YOUR ASSIGNMENT:
Of the lines in the material below, print only those from the one containing "This screenshot has width=868, height=440." to the one containing "Click the back arrow beside Post", ends included, exactly as written and without pictures.

INFORMATION GIVEN:
■ ■ ■ ■ ■

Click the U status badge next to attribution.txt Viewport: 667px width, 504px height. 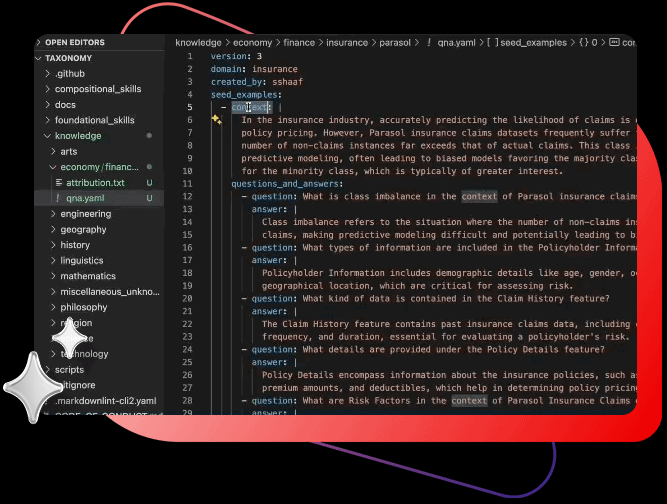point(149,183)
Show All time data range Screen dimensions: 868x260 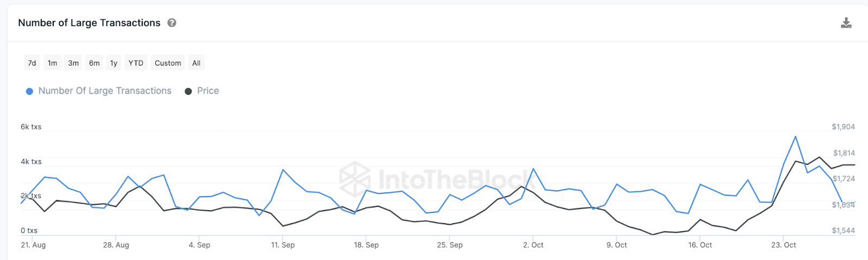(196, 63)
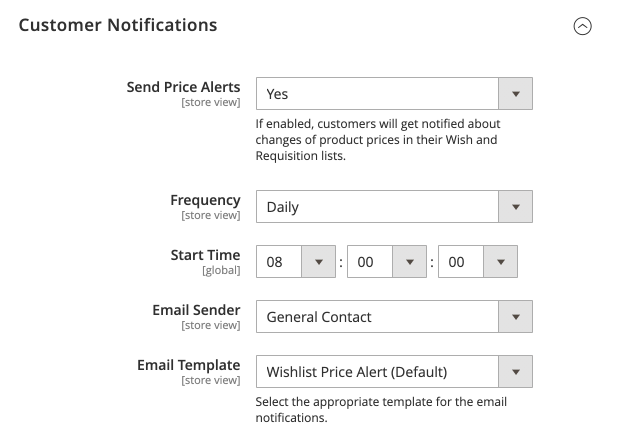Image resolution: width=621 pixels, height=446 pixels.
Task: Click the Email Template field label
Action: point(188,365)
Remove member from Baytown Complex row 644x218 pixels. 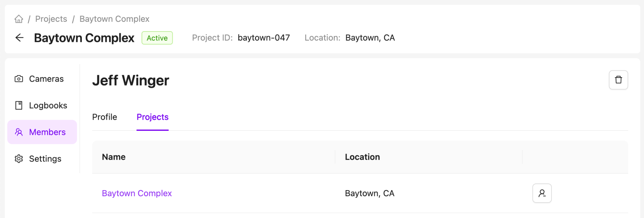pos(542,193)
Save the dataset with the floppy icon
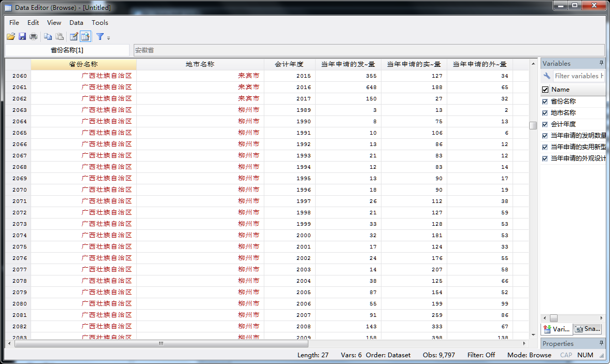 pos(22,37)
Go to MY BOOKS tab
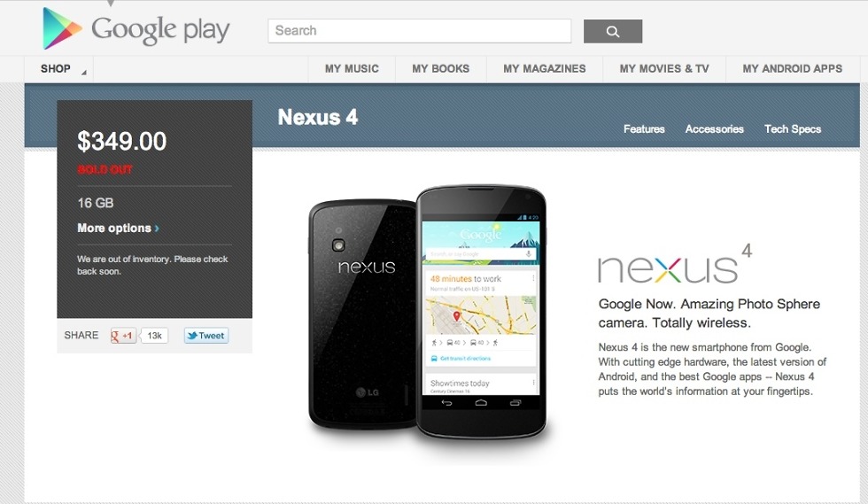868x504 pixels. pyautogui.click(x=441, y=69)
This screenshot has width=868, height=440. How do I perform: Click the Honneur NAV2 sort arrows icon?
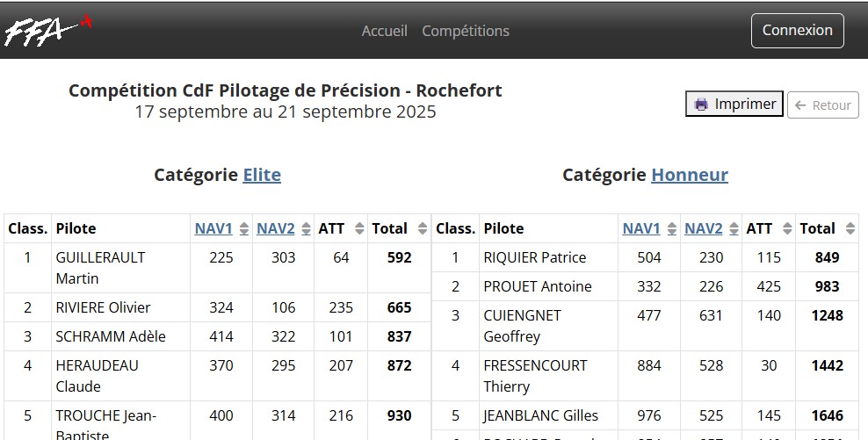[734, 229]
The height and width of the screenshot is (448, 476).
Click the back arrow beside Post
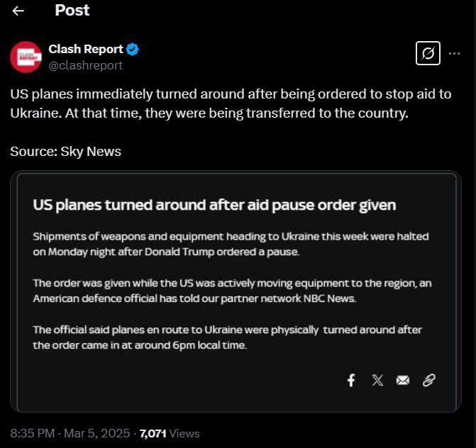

■ ■ ■ ■ ■

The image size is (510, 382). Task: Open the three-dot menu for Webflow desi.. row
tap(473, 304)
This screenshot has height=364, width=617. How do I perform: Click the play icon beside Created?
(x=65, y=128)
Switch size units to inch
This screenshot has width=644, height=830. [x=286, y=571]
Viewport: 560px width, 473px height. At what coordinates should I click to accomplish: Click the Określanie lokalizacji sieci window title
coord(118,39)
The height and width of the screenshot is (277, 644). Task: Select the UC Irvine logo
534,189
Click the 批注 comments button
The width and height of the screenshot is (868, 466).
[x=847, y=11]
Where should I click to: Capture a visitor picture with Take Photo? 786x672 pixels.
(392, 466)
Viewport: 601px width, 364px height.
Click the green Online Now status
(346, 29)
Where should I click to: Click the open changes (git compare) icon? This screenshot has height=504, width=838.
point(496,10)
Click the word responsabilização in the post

■ ■ ■ ■ ■

ANSWER BOX:
This screenshot has width=868, height=440. How do I perform: Click the Honneur NAV2 sort arrows icon?
[734, 229]
The height and width of the screenshot is (448, 476).
Click the back arrow beside Post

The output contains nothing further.